The selection is unmatched. Period. If you're looking for a specific variant of something, a discontinued model, or just want to see what's available across the entire country, nothing else comes close.
I've found guns on there that I hadn't seen for sale anywhere else in years. But the experience varies wildly depending on the seller. You might get white-glove service from a high-volume dealer, or you might get a crusty collector who takes three weeks to ship and doesn't answer emails.
The feedback system helps, but it's not foolproof. The pricing is all over the map.
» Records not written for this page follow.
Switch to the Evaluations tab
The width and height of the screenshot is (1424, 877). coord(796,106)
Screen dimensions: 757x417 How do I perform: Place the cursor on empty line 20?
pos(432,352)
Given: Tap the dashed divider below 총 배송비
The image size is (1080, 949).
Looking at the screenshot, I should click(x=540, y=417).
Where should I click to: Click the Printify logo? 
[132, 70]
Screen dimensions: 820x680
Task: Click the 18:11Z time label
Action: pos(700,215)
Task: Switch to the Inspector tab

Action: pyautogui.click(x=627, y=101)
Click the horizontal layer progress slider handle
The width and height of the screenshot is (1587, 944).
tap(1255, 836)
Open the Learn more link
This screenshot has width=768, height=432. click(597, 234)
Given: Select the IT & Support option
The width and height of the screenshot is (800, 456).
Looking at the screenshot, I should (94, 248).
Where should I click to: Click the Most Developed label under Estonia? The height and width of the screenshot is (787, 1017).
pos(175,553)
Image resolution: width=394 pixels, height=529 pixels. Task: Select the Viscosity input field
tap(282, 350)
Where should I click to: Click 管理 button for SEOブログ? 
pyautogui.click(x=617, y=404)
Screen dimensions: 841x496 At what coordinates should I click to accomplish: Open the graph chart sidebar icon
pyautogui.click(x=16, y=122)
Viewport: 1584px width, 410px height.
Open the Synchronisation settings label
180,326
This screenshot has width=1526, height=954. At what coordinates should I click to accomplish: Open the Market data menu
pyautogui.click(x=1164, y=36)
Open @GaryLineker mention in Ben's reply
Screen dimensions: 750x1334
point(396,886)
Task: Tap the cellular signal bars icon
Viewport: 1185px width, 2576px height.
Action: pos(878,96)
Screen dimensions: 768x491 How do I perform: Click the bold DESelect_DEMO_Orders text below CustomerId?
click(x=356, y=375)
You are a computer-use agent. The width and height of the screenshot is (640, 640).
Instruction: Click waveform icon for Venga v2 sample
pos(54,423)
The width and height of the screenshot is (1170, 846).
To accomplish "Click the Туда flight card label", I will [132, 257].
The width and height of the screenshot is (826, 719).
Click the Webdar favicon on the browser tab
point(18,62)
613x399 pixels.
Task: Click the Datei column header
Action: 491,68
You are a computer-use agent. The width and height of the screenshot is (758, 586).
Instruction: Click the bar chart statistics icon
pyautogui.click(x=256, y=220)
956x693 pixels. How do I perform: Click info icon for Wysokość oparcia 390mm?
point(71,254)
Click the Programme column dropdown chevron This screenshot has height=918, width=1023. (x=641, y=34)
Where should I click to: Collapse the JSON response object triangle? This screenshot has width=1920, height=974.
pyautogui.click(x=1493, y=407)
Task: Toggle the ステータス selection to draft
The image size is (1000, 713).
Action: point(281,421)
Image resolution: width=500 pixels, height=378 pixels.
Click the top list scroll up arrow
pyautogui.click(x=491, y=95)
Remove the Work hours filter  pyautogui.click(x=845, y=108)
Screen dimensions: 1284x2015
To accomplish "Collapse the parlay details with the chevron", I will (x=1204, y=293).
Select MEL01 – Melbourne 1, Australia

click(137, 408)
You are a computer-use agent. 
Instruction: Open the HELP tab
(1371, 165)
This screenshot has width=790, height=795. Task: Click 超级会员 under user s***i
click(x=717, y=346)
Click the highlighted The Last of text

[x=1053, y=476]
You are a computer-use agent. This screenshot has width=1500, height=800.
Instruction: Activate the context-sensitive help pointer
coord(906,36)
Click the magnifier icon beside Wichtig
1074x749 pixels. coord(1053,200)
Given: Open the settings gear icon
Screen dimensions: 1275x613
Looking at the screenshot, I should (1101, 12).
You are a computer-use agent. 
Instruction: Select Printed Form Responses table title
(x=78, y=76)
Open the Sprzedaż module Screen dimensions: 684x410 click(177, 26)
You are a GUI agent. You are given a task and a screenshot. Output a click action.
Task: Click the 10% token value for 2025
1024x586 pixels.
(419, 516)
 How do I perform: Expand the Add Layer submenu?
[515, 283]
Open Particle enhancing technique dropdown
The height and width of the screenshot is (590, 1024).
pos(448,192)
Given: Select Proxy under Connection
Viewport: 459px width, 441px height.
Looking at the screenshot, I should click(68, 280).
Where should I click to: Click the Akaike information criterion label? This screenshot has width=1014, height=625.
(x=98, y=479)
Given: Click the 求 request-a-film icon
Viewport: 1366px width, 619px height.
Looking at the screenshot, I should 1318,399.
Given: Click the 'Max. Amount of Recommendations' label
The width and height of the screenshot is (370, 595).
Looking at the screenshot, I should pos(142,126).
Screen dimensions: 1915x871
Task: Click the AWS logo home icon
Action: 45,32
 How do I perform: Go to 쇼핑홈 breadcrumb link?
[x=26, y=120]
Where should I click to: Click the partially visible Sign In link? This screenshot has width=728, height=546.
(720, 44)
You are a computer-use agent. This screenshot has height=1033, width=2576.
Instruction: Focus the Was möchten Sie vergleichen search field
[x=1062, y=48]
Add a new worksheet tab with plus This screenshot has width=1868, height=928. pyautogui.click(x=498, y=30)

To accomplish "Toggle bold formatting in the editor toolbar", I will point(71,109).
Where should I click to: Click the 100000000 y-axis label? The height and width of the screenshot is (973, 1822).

Sometimes you'll find genuine deals -- estate sales where someone doesn't know what they have, or dealers clearing out slow-moving inventory.
Other times you'll see guys asking stupid money for common guns because they think everything's collectible. Do your homework on both the gun and the seller before bidding. Know what the gun sells for elsewhere, factor in all the fees, and check the seller's feedback carefully.
Treat it like buying a used car from someone you've never met -- because that's basically what you're doing.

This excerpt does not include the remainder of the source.